Written request ▸ Copy out each of the records below exactly as it appears, in full and in the same order.

————————

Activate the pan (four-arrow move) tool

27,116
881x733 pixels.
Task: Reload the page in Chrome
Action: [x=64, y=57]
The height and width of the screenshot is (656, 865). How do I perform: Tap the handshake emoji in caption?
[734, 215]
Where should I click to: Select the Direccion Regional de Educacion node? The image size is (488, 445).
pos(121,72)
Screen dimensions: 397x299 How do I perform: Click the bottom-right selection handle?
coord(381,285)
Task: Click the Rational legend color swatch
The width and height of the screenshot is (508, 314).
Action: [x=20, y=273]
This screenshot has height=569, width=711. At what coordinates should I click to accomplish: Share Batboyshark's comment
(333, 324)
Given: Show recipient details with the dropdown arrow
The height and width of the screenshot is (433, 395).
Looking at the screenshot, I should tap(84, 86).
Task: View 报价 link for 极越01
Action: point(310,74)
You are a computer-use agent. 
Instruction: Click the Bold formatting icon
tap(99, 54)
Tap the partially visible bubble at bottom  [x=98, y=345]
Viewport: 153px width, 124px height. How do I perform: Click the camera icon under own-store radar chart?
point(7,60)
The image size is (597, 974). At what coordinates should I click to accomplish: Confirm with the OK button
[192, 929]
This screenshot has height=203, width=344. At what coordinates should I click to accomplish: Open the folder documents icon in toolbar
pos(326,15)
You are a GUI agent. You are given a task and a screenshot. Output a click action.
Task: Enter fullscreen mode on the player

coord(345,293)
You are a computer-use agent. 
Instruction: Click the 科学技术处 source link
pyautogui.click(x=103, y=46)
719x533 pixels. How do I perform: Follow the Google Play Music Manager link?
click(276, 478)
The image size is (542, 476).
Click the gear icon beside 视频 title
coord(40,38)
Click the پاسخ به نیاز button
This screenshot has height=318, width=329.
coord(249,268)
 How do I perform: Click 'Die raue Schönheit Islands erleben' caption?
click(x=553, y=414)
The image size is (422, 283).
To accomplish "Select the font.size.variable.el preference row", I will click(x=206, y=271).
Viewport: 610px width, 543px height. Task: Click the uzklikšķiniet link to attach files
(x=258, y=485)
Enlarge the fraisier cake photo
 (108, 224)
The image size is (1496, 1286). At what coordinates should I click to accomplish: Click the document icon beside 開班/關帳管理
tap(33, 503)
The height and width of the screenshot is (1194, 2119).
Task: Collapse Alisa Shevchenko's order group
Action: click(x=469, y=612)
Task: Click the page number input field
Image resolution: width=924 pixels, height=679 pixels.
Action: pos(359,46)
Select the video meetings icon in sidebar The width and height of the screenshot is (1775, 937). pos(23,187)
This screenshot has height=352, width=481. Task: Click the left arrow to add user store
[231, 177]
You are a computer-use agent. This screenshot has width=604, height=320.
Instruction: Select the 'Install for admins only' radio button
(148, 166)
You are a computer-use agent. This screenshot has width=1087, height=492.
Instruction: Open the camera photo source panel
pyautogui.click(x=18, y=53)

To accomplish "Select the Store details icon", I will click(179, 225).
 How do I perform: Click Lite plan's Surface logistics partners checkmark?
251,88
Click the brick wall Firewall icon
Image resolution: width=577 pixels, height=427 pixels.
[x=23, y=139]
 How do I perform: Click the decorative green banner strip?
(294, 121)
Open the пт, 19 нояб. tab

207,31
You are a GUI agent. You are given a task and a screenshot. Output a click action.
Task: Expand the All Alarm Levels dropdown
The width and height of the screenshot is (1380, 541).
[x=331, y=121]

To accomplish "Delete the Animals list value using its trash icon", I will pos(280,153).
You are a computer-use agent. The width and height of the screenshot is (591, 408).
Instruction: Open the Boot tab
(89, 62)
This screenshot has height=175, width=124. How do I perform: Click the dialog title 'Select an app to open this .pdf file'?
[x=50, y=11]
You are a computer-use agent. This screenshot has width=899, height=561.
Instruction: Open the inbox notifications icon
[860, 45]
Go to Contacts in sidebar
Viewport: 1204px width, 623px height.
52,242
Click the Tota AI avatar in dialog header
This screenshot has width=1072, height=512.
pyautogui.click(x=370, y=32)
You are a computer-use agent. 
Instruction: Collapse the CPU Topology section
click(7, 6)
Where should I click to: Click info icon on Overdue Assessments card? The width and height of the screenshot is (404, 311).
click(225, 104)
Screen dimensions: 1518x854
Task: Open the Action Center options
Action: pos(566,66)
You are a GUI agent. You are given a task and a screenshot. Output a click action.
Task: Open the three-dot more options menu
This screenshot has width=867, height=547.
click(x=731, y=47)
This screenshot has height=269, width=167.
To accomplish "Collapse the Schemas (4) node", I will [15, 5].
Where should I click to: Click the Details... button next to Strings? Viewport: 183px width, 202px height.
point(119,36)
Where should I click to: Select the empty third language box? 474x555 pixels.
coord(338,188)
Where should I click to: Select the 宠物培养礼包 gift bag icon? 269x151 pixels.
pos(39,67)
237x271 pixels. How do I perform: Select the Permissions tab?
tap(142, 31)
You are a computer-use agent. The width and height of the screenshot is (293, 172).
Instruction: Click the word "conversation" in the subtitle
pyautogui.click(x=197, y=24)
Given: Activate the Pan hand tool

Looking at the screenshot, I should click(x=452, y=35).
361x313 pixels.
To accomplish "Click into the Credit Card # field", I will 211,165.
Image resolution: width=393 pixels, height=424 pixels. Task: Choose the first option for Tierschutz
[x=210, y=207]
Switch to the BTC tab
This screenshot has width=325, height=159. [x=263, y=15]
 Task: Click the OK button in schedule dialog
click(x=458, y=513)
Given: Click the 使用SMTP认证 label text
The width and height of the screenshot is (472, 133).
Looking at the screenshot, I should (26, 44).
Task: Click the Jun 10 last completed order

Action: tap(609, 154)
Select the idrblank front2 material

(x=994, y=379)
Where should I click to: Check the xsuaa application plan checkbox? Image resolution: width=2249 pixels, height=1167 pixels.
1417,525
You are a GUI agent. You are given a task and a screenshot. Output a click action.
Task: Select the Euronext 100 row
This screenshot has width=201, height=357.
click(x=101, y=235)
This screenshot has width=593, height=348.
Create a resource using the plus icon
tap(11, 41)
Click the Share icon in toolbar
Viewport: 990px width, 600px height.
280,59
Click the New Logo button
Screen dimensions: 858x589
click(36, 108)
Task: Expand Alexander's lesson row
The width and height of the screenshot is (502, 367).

————————

Answer below ▸
Activate the pan (four-arrow move) tool

27,116
881x733 pixels.
Task: Reload the page in Chrome
Action: [x=64, y=57]
The height and width of the screenshot is (656, 865). How do I perform: Tap the handshake emoji in caption?
[734, 215]
Where should I click to: Select the Direccion Regional de Educacion node? The image size is (488, 445).
pos(121,72)
Screen dimensions: 397x299 How do I perform: Click the bottom-right selection handle?
coord(381,285)
Task: Click the Rational legend color swatch
The width and height of the screenshot is (508, 314).
Action: [x=20, y=273]
This screenshot has height=569, width=711. At what coordinates should I click to accomplish: Share Batboyshark's comment
(333, 324)
Given: Show recipient details with the dropdown arrow
The height and width of the screenshot is (433, 395).
Looking at the screenshot, I should tap(84, 86).
Task: View 报价 link for 极越01
Action: point(310,74)
You are a computer-use agent. 
Instruction: Click the Bold formatting icon
tap(99, 54)
Tap the partially visible bubble at bottom  [x=98, y=345]
Viewport: 153px width, 124px height. How do I perform: Click the camera icon under own-store radar chart?
point(7,60)
The image size is (597, 974). At what coordinates should I click to accomplish: Confirm with the OK button
[192, 929]
This screenshot has height=203, width=344. At what coordinates should I click to accomplish: Open the folder documents icon in toolbar
pos(326,15)
You are a GUI agent. You are given a task and a screenshot. Output a click action.
Task: Enter fullscreen mode on the player

coord(345,293)
You are a computer-use agent. 
Instruction: Click the 科学技术处 source link
pyautogui.click(x=103, y=46)
719x533 pixels. How do I perform: Follow the Google Play Music Manager link?
click(276, 478)
The image size is (542, 476).
Click the gear icon beside 视频 title
coord(40,38)
Click the پاسخ به نیاز button
This screenshot has height=318, width=329.
coord(249,268)
 How do I perform: Click 'Die raue Schönheit Islands erleben' caption?
click(x=553, y=414)
The image size is (422, 283).
To accomplish "Select the font.size.variable.el preference row", I will click(x=206, y=271).
Viewport: 610px width, 543px height. Task: Click the uzklikšķiniet link to attach files
(x=258, y=485)
Enlarge the fraisier cake photo
 (108, 224)
The image size is (1496, 1286). At what coordinates should I click to accomplish: Click the document icon beside 開班/關帳管理
tap(33, 503)
The height and width of the screenshot is (1194, 2119).
Task: Collapse Alisa Shevchenko's order group
Action: click(x=469, y=612)
Task: Click the page number input field
Image resolution: width=924 pixels, height=679 pixels.
Action: pos(359,46)
Select the video meetings icon in sidebar The width and height of the screenshot is (1775, 937). pos(23,187)
This screenshot has height=352, width=481. Task: Click the left arrow to add user store
[231, 177]
You are a computer-use agent. This screenshot has width=604, height=320.
Instruction: Select the 'Install for admins only' radio button
(148, 166)
You are a computer-use agent. This screenshot has width=1087, height=492.
Instruction: Open the camera photo source panel
pyautogui.click(x=18, y=53)

To accomplish "Select the Store details icon", I will click(179, 225).
 How do I perform: Click Lite plan's Surface logistics partners checkmark?
251,88
Click the brick wall Firewall icon
Image resolution: width=577 pixels, height=427 pixels.
[x=23, y=139]
 How do I perform: Click the decorative green banner strip?
(294, 121)
Open the пт, 19 нояб. tab

207,31
You are a GUI agent. You are given a task and a screenshot. Output a click action.
Task: Expand the All Alarm Levels dropdown
The width and height of the screenshot is (1380, 541).
[x=331, y=121]

To accomplish "Delete the Animals list value using its trash icon", I will pos(280,153).
You are a computer-use agent. The width and height of the screenshot is (591, 408).
Instruction: Open the Boot tab
(89, 62)
This screenshot has height=175, width=124. How do I perform: Click the dialog title 'Select an app to open this .pdf file'?
[x=50, y=11]
You are a computer-use agent. This screenshot has width=899, height=561.
Instruction: Open the inbox notifications icon
[860, 45]
Go to Contacts in sidebar
Viewport: 1204px width, 623px height.
52,242
Click the Tota AI avatar in dialog header
This screenshot has width=1072, height=512.
pyautogui.click(x=370, y=32)
You are a computer-use agent. 
Instruction: Collapse the CPU Topology section
click(7, 6)
Where should I click to: Click info icon on Overdue Assessments card? The width and height of the screenshot is (404, 311).
click(225, 104)
Screen dimensions: 1518x854
Task: Open the Action Center options
Action: pos(566,66)
You are a GUI agent. You are given a task and a screenshot. Output a click action.
Task: Open the three-dot more options menu
This screenshot has width=867, height=547.
click(x=731, y=47)
This screenshot has height=269, width=167.
To accomplish "Collapse the Schemas (4) node", I will [15, 5].
Where should I click to: Click the Details... button next to Strings? Viewport: 183px width, 202px height.
point(119,36)
Where should I click to: Select the empty third language box? 474x555 pixels.
coord(338,188)
Where should I click to: Select the 宠物培养礼包 gift bag icon? 269x151 pixels.
pos(39,67)
237x271 pixels. How do I perform: Select the Permissions tab?
tap(142, 31)
You are a computer-use agent. The width and height of the screenshot is (293, 172).
Instruction: Click the word "conversation" in the subtitle
pyautogui.click(x=197, y=24)
Given: Activate the Pan hand tool

Looking at the screenshot, I should click(x=452, y=35).
361x313 pixels.
To accomplish "Click into the Credit Card # field", I will 211,165.
Image resolution: width=393 pixels, height=424 pixels. Task: Choose the first option for Tierschutz
[x=210, y=207]
Switch to the BTC tab
This screenshot has width=325, height=159. [x=263, y=15]
 Task: Click the OK button in schedule dialog
click(x=458, y=513)
Given: Click the 使用SMTP认证 label text
The width and height of the screenshot is (472, 133).
Looking at the screenshot, I should (26, 44).
Task: Click the Jun 10 last completed order

Action: tap(609, 154)
Select the idrblank front2 material

(x=994, y=379)
Where should I click to: Check the xsuaa application plan checkbox? Image resolution: width=2249 pixels, height=1167 pixels.
1417,525
You are a GUI agent. You are given a task and a screenshot. Output a click action.
Task: Select the Euronext 100 row
This screenshot has width=201, height=357.
click(x=101, y=235)
This screenshot has width=593, height=348.
Create a resource using the plus icon
tap(11, 41)
Click the Share icon in toolbar
Viewport: 990px width, 600px height.
280,59
Click the New Logo button
Screen dimensions: 858x589
click(36, 108)
Task: Expand Alexander's lesson row
The width and height of the screenshot is (502, 367).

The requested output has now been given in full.